►

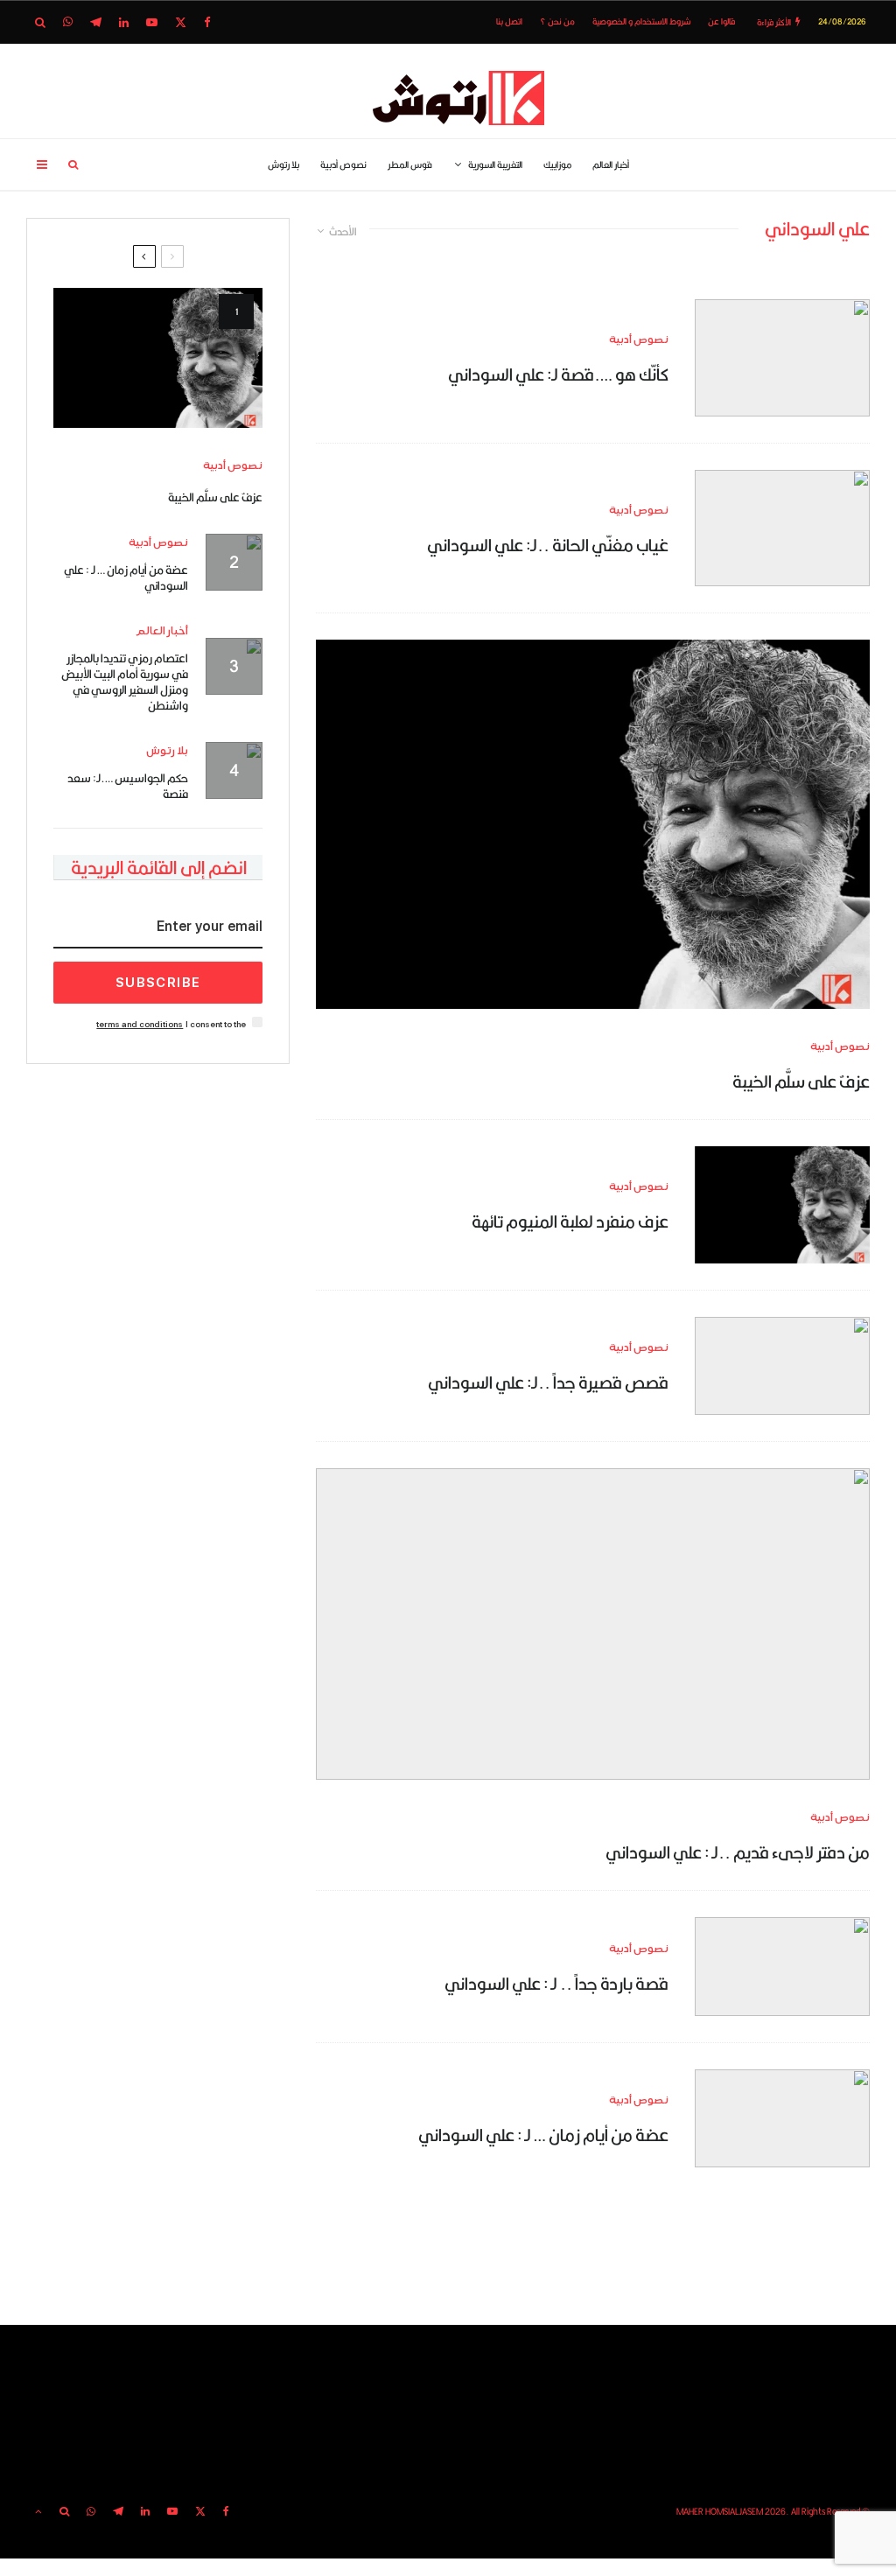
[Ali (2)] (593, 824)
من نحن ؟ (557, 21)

◄
►

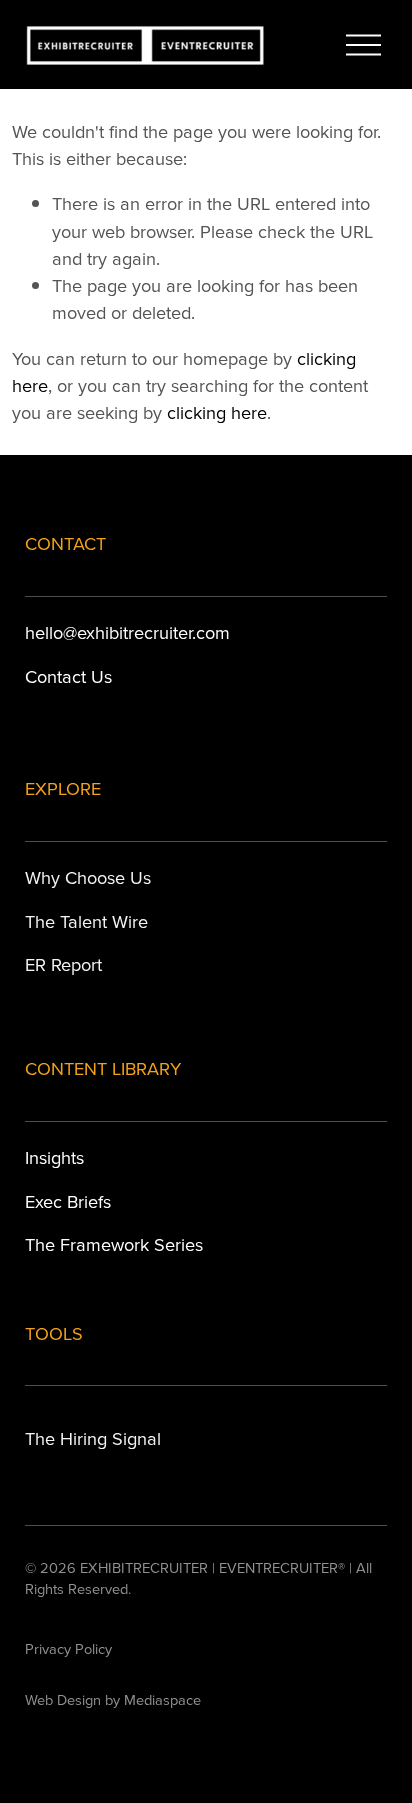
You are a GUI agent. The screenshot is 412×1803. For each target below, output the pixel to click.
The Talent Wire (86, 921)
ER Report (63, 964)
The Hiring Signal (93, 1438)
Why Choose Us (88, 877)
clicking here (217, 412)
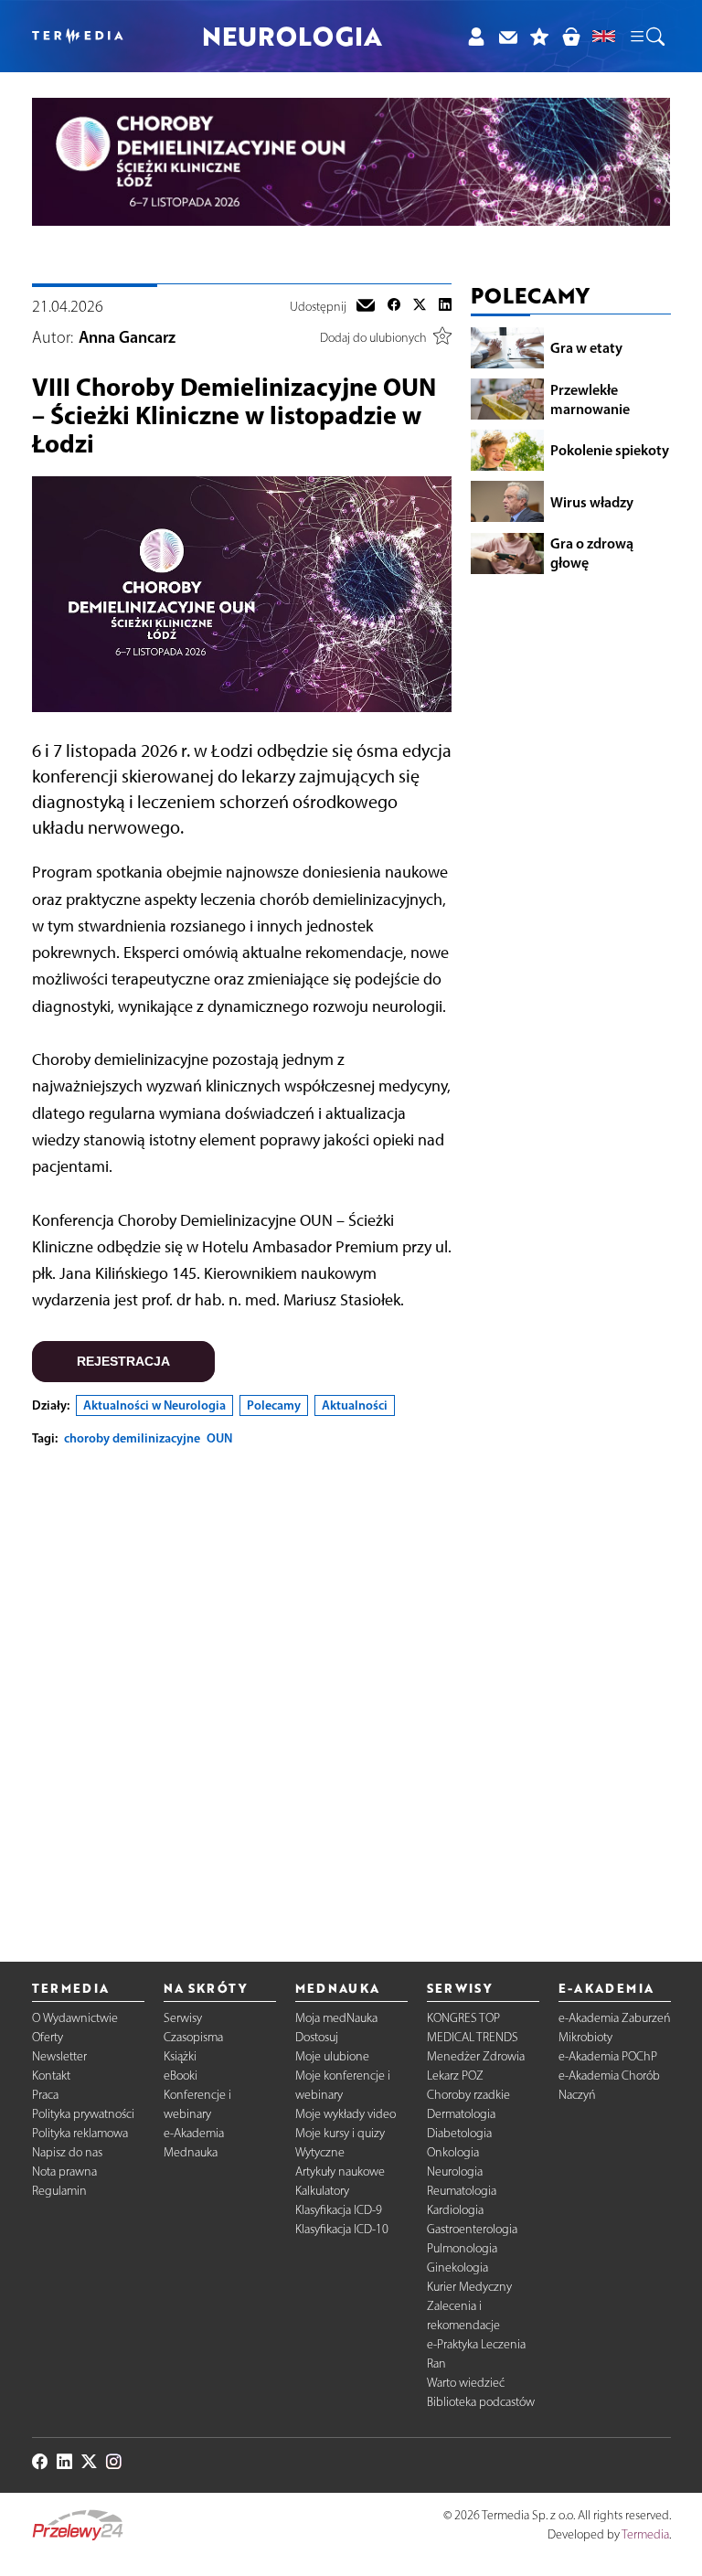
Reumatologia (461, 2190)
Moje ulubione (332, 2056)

◄
►

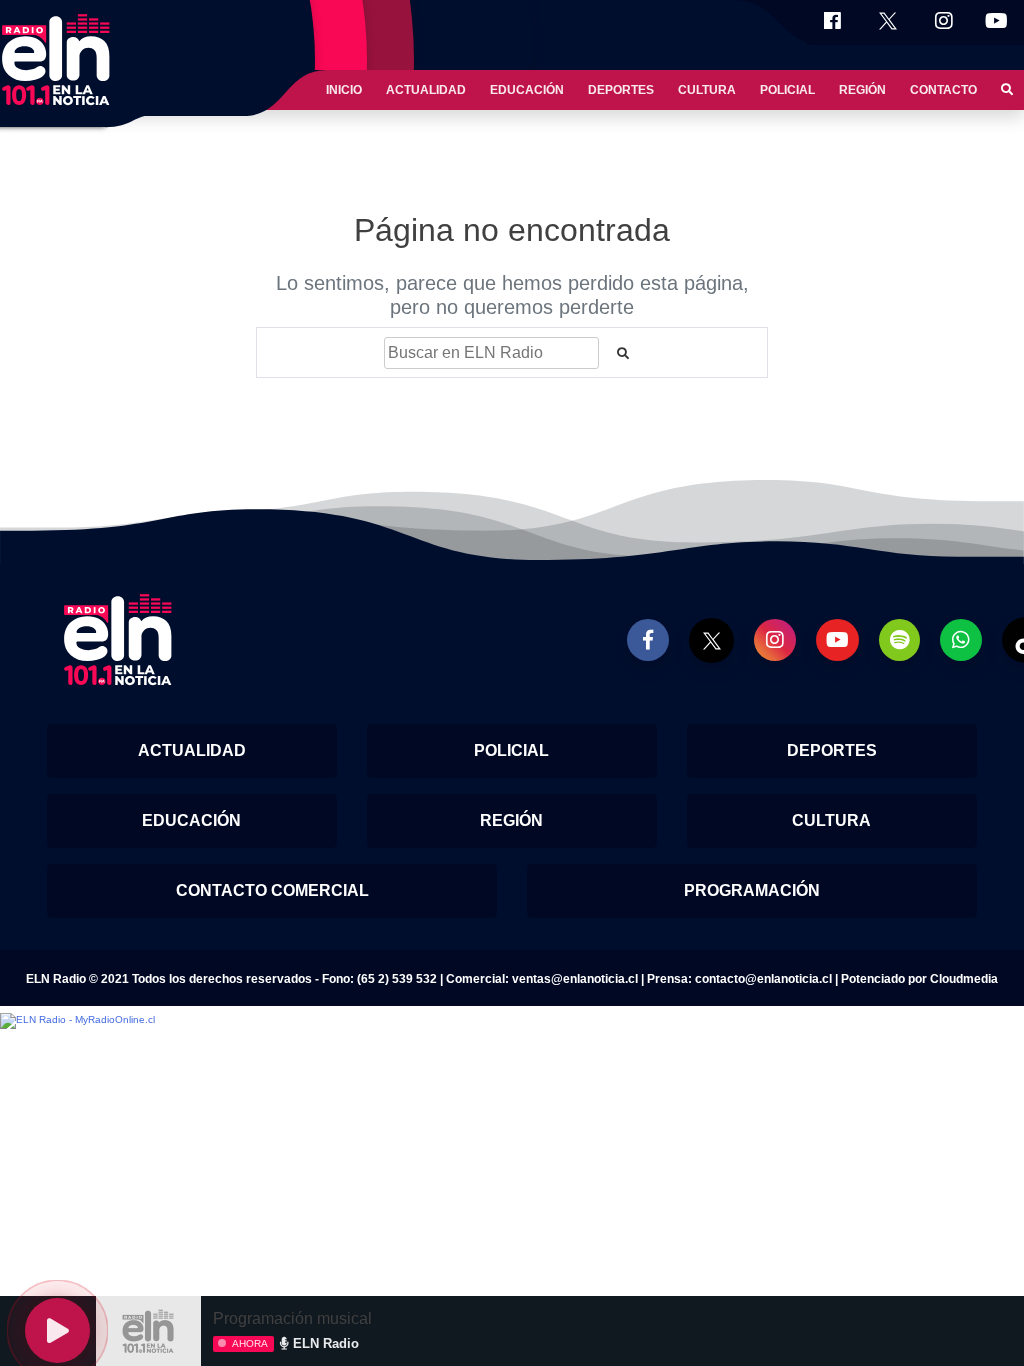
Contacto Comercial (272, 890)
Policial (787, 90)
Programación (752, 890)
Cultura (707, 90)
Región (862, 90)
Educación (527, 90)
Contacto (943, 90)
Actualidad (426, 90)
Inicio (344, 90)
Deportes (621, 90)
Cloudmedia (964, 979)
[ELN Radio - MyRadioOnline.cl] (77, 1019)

◄

§ WORK TO COMPLETE
Write down, word for word, the lines above from the one containing "Región (862, 90)" through the one containing "[ELN Radio - MyRadioOnline.cl] (77, 1019)", both ends included.

§ ANSWER SECTION
Región (862, 90)
Educación (527, 90)
Contacto (943, 90)
Actualidad (426, 90)
Inicio (344, 90)
Deportes (621, 90)
Cloudmedia (964, 979)
[ELN Radio - MyRadioOnline.cl] (77, 1019)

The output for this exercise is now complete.